What is being asked: Reproduce exactly the lines below from the one containing "お問い合わせ (445, 2553)" through the one containing "sporočila za javnost (158, 308)", including both, and nothing else.

Records supplied:

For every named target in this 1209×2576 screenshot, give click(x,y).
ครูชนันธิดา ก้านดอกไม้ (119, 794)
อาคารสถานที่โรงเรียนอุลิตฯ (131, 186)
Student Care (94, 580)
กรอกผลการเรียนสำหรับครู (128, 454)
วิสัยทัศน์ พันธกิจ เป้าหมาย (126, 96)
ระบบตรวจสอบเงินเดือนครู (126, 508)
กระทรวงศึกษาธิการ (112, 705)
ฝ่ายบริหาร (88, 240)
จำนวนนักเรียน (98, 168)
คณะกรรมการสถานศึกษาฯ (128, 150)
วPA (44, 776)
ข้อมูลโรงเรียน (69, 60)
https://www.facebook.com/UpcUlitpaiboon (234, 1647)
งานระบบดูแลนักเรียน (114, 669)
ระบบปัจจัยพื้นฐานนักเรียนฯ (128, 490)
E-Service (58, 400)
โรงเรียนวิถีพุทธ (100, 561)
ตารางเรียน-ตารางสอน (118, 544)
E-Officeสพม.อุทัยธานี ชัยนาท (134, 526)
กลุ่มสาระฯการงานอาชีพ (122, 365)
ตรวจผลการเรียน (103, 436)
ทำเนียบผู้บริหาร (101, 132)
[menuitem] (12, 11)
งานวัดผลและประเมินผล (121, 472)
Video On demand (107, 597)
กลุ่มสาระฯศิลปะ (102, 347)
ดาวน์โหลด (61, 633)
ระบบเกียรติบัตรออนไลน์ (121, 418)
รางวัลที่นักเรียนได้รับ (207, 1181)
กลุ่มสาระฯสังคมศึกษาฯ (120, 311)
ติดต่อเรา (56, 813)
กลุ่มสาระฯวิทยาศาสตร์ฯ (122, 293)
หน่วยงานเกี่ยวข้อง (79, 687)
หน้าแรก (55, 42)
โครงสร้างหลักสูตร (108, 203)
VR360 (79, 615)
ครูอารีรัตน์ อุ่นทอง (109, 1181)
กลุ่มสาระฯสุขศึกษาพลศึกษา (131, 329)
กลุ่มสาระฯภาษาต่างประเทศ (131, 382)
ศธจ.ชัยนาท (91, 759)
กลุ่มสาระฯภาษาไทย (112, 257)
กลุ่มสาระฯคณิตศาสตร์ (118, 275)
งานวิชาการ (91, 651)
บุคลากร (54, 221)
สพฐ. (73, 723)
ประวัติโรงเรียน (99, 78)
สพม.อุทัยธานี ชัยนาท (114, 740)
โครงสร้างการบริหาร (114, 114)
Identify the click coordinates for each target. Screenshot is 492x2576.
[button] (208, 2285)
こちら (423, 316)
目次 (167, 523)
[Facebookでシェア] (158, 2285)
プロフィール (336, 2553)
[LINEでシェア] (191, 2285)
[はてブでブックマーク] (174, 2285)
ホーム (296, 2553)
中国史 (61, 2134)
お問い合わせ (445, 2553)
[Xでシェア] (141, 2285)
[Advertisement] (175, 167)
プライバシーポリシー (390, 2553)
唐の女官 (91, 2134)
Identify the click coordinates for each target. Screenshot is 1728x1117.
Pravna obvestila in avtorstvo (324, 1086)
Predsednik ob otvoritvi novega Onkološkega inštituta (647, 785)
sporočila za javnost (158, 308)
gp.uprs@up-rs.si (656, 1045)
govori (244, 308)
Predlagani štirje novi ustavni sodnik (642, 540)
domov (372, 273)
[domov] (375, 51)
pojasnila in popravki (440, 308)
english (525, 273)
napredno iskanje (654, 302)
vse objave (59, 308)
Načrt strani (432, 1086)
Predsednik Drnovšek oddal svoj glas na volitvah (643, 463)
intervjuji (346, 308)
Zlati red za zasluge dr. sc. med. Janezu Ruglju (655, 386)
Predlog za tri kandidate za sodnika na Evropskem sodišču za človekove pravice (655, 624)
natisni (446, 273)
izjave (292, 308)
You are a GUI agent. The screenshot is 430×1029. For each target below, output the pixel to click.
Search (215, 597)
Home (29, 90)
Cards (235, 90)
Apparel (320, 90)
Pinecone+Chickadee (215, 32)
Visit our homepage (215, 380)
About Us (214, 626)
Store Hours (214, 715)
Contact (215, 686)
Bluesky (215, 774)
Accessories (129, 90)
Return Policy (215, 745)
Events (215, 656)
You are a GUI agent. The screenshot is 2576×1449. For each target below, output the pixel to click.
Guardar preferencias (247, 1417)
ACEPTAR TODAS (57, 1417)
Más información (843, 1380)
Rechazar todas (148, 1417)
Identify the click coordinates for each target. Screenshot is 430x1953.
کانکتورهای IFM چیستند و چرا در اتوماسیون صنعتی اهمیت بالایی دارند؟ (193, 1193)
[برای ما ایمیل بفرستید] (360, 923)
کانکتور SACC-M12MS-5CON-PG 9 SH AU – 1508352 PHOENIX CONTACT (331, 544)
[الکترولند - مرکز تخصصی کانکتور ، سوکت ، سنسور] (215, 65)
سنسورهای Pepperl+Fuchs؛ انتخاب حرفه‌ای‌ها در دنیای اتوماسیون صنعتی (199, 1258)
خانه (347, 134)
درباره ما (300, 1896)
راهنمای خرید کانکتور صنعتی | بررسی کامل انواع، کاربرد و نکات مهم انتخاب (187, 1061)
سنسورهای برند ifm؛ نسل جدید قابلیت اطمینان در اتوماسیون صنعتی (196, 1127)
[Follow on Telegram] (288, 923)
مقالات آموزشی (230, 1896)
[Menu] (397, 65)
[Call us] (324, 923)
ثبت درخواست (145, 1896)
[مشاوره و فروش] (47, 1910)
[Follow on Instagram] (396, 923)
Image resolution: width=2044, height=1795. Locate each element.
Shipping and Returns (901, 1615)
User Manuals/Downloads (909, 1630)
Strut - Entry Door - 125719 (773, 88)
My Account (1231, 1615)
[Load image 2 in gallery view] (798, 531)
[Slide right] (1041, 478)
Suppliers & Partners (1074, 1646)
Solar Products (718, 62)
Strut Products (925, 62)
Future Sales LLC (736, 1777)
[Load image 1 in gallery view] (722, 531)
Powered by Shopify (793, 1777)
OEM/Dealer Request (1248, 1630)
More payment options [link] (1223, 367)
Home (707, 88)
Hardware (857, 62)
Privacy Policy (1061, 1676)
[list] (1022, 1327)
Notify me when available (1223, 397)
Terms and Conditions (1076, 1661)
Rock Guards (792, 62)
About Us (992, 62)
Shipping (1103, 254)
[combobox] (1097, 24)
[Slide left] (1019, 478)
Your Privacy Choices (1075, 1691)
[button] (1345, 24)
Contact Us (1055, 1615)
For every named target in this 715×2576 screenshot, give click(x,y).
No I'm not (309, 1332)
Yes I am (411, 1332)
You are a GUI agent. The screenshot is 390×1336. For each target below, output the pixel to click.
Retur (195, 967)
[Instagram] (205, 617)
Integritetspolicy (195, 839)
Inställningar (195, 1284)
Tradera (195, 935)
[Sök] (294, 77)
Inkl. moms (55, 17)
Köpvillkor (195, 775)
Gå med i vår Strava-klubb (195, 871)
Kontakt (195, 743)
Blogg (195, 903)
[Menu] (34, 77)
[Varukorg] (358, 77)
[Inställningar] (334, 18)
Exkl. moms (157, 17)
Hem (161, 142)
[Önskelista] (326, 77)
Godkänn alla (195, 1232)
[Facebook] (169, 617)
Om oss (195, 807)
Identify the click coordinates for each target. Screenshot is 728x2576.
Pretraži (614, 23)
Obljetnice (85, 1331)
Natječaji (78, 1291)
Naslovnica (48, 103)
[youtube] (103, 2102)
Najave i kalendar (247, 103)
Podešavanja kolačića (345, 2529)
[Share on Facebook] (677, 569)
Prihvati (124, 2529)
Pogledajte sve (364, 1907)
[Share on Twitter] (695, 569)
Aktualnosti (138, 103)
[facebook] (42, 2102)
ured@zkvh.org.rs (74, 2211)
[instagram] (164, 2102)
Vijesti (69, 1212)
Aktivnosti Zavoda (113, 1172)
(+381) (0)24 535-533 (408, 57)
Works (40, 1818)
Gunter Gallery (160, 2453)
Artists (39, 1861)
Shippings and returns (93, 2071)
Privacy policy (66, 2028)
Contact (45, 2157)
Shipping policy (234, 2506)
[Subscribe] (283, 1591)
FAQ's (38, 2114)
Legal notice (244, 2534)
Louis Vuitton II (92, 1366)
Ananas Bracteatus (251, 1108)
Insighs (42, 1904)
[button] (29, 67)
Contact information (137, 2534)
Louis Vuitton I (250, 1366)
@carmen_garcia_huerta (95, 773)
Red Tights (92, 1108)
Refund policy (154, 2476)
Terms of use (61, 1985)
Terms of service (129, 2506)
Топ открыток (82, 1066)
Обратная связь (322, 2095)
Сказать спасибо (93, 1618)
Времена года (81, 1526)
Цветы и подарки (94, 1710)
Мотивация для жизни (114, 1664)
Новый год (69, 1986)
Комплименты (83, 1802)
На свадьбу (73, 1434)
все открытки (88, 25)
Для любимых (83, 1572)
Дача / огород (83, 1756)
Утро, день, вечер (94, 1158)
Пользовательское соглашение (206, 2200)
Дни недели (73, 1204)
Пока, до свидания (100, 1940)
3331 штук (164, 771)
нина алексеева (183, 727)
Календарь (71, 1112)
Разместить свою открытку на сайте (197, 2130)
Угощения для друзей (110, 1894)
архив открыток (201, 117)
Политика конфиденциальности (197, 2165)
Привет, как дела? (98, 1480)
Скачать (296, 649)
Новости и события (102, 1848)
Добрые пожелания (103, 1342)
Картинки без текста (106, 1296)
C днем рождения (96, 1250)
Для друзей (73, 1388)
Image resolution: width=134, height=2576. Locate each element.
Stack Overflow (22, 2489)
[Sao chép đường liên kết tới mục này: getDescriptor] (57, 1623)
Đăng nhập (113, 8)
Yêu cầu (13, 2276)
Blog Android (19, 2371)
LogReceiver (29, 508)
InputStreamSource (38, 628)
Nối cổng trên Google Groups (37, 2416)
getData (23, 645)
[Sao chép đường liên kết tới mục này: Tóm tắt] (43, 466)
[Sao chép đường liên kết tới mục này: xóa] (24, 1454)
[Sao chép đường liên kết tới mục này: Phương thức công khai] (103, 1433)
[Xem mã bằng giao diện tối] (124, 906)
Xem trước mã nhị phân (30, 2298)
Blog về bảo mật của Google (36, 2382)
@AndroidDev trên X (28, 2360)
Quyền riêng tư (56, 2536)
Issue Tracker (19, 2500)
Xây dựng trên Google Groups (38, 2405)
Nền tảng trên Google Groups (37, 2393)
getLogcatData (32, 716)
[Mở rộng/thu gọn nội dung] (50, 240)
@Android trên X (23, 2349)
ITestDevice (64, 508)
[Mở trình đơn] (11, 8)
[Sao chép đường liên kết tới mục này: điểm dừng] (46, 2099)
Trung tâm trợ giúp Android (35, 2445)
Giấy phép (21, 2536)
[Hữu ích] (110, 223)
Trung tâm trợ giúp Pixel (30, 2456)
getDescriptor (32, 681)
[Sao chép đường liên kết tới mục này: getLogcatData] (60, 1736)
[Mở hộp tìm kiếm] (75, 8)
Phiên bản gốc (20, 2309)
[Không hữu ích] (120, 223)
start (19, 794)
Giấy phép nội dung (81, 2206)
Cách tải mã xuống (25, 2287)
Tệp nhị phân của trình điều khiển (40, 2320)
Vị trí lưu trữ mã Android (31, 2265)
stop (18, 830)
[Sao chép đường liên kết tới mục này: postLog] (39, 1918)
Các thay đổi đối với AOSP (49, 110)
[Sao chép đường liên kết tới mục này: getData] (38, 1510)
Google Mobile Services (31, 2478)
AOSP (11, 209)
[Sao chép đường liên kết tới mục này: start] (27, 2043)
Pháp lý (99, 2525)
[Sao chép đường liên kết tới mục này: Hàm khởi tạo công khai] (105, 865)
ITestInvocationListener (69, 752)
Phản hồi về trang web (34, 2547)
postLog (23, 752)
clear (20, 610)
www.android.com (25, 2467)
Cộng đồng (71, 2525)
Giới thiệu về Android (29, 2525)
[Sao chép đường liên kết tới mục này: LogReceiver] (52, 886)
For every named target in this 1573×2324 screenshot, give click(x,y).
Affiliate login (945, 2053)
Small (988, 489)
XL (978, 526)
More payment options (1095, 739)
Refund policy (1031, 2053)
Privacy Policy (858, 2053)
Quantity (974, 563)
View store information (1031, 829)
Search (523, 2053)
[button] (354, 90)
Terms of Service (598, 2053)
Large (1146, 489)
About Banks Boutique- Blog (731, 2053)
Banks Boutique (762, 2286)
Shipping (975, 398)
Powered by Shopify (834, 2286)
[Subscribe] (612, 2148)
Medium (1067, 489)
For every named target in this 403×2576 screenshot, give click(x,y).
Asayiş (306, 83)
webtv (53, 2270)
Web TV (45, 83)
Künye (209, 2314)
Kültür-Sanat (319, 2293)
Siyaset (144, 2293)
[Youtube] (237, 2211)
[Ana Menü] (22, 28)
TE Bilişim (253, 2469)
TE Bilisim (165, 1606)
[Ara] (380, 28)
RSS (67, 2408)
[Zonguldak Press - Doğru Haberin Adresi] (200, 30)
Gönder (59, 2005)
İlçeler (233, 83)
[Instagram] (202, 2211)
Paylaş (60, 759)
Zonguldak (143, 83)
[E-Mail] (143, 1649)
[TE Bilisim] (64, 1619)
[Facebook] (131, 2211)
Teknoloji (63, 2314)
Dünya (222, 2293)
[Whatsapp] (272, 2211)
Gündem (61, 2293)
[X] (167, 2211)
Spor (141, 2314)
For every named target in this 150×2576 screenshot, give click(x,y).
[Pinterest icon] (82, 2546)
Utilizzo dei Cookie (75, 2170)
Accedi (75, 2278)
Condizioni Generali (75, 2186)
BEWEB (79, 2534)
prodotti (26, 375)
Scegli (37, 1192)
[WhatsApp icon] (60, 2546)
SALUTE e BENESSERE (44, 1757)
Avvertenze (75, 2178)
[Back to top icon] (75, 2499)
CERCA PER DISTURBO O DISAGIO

The answer:
お問い合わせ (445, 2553)
[Xでシェア] (141, 2285)
[Advertisement] (175, 167)
プライバシーポリシー (390, 2553)
唐の女官 (91, 2134)
Identify the click coordinates for each target. Screenshot is 1728x1117.
Pravna obvestila in avtorstvo (324, 1086)
Predsednik ob otvoritvi novega Onkološkega inštituta (647, 785)
sporočila za javnost (158, 308)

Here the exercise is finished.